Ce sont moins des « secrets » que des informations accumulées, remisées et, le temps aidant, un peu oubliées, que Jacques Duquesne, 82 ans, a finalement revisitées. Sept cartons, remplis de documents datant de 1956 à 1962, empilés dans le grenier d’une maison, dans un petit village de Corrèze, dans le centre-ouest de la France.
Ces archives personnelles sont pour la plupart inédites. Le journaliste les a lues, à l’époque, pour quelques unes publiées mais le plus souvent simplement utilisées pour écrire les articles qu’il a consacrés à la guerre d’Algérie, à partir de janvier 1958.
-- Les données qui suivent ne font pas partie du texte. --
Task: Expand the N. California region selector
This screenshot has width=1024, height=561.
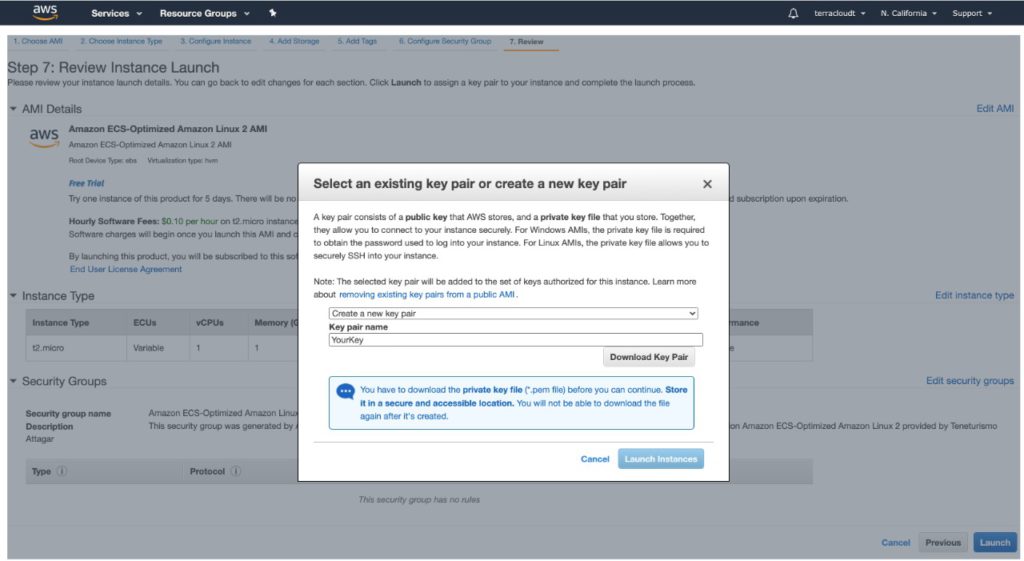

Parfois pour en protéger les auteurs, soldats officiers, civils, qui prennent le risque de dénoncer les tortures, exécutions sommaires, viols, destructions… dont ils sont témoins ou victimes. Souvent aussi, parce que ces témoignages parviennent dès le début de la guerre, aux journaux et journalistes qui parlent de ces violences. Ils leur sont adressés en d’autant plus grand nombre que les medias osant braver la parole officielle et la propagande militaire sont rares.
La Croix et son jeune journaliste - il a 27 ans quand il effectue son premier reportage en Algérie, en novembre-décembre 1957- en font partie. Le journal l’envoie en reportage alors que prend fin la « bataille d’Alger » pour mesurer là-bas, l’impact d’un combat militaire remporté par l’armée française, mais un bilan politique et humain désastreux.
C’est cette erreur et cet échec, déjà sensibles, que racontent les « carnets secrets ». Echec d’une colonisation discriminant systématiquement la population musulmane algérienne ; erreur d’une radicalisation militaire, d’une « folie » de violence avec son déchainement de tortures et d’exactions, qui poussent les familles, meurtries, endeuillées, à rejoindre les indépendantistes du FLN.
Les lettres de soldats écoeurés, déboussolés, révoltés, de même que les témoignages de victimes sont courageux, souvent éprouvants, toujours informatifs. Comme le sont, a contrario, les lettres d’insultes reçus par le journaliste et la direction du journal La Croix ou les tracts des ultras de l’Algérie française et de son bras armé, l’OAS. Les photos d’opérations, de cadavres de fusillés ou torturés, de prisonnières humiliées… attestent également d’une brutalité et d’une violence banalisées.
La boucherie que fut la guerre d’Algérie, horreurs du FLN comprises, s’impose au lecteur. En en prenant la dimension, on ne comprend que mieux à quel point aujourd’hui encore, Français et Algériens, séparément et dans leurs relations en éprouvent les « incalculables conséquences », comme l’écrit Jacques Duquesne.